The First of September, while on my bed watching a documentary…I heard my cry. It didn’t come from my own lips, but more so my soul. Actually, it was Obba Babatundé speaking of the talented beauty in the picture above. I was mesmerized, have been captivated by her professional career for years. Every since Halle Berry graced the big screen as her I’ve been convinced that she was far better than Doris Day & Marilyn put together. She was a sure tie for natural beauty with Lena Horne and could hold a torch to any actress without question.
Yet there I laid, on my side, head tilted witnessing the skeletons of her closet being excavated from a few decades of being hidden behind speculation and pain. How could such beauty survive such a past? More than a diamond in a rough or Pluto still holding on to its planet status while others demoted it to just a star, she was grand far beyond her experiences. We lost an amazing woman who had regular problems like the rest of us. But the gut wrencher for me was when Joe Adams spoke of her loneliness.
Joe spoke on how she kept to herself when she wasnt on stage. I do the same. He spoke of how she was nervous when going before a camera or on a stage to the point that she wouldn’t eat or would get sick to her stomach. I do as well. He even mentioned how he once told her that any man would love to court her and take her out to dinner. I’ve heard that one before too. She then asked, “Well, have you ever wanted to take me out to dinner and the movies?” To which he replied, “Why of course. But I never got the nerve to actually do it.” This beauty replied, “Joe, you are one of the more aggressive men that I know, and if you thought that way….imagine how everyone else must feel.” Touche.
I’m not her, nor could I ever be….but that is how I feel sometimes. I was raised to be an independent woman, wrapped in my world. Told to never be in NEED of a man but rather in WANT of one should the right one come along. Have something to bring to the table when the time is right and all should be okay, was the legend of Courted Women Past. But as the years go by I’ve heard a guy tell me that I’m intimidating, I’m not intimidating but aggressive. <~confusing, right? One actually …and literally laughed in my face when I protested that I, too, wish to be dainty and treated as such from time to time. He said, “You? Dainty?” (Insert a hearty baritone laugh here) “You are not dainty and couldn’t be if you tried.” Another went so far as to say that the reason he wouldn’t date me was, and I quote verbatim, “because I’ve got my [stuff] TOO MUCH together.” Others assume that several other guys are knocking my door down so they don’t bother. Well, in fact my door is being knocked upon, but not by anyone with any substance or quality worth grabbing ,yet alone holding, my attention. If this beauty had trouble obtaining the proper discernment when it came to guys… how am I to ever succeed?

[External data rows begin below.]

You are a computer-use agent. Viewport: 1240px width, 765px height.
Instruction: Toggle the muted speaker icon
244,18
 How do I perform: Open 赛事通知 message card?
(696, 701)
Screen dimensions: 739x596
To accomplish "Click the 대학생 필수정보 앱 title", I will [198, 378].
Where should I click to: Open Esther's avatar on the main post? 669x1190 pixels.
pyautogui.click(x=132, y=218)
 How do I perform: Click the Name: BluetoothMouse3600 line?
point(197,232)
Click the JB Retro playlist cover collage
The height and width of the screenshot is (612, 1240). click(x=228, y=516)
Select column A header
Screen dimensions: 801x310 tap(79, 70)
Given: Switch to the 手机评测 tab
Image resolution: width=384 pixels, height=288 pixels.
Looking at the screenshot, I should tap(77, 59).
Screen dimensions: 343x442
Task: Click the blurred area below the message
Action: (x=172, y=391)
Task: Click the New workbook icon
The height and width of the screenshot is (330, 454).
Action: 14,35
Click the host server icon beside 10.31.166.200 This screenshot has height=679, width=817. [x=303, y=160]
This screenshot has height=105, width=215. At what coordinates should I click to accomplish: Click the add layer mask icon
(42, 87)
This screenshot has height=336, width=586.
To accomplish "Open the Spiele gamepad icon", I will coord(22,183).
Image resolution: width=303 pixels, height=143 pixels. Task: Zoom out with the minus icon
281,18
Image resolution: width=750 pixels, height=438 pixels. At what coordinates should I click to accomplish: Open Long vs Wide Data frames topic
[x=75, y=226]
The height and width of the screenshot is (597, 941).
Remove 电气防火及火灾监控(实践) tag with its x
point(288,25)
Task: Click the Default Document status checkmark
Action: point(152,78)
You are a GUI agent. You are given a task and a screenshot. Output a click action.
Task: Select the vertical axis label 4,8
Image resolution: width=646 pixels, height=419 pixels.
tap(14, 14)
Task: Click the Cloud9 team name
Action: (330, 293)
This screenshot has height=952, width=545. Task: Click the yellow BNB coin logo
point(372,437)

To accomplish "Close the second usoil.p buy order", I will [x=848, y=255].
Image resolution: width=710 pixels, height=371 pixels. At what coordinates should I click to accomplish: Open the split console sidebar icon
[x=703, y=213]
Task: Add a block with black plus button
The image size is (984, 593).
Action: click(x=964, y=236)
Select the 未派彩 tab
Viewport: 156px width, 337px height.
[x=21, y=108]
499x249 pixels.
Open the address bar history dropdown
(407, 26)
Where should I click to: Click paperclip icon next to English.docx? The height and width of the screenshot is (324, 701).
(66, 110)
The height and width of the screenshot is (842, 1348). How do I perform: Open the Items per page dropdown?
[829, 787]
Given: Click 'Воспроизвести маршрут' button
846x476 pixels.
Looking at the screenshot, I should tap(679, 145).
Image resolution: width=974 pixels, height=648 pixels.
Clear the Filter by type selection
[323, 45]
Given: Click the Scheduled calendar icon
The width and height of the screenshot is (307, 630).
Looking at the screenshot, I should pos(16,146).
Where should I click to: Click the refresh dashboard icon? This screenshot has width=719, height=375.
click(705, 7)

So, as the documentary was coming to an end I took the pic above, which surprisingly looks like Janet Jackson, and marveled at her legend. I wrapped my arms around the racial barriers that she broke ,leaned across and created a bridge for us to walk upon to the other side to witness the entertainment achievements she captured… and there, I saw more than a beauty. I saw one of God’s children who walked my path long before I was an X Chromosome waiting for its twin. I saw a woman fighting to be who she was in a world who had a preconceived notion of who she should have been. I saw a woman who wanted love and had everything but…..because I know what it feels like to have the very thing [love] you want winds up being the very thing that hurts you, takes from you, and still feel like you would rather take the abuse than be alone.
I wonder if she approves of her skeletons being unearthed. I wonder if she would tell her story the same way or if she would tell it at all. I wonder if she could give me pointers on how to overcome it with the same poise and grace as she. Because if I’ve learned anything it would be that I, much like her, am much more than surface…more than what your eyes could ever behold and the juicy stuff is what is unspoken. I want to thank her for speaking for me, willingly or indirectly; I had a voice through her and not vice versa. Her story is my story. So….. Thank you, Dorothy Dandridge….you are more than a beauty…you are the sweetest thing I’ve never known, but yet feel that I’ve known.
Sincerely,
My Mother’s Daughter
ok cuzo! i got all emotional wen reading this, but tell nobody lol
Okay….. I’ll TRY not to tell anyone Miah….but no promises….hahahahahaha. Nah, Your big cuz will keep it to herself…just this once. Love ya & Pass it on to a friend.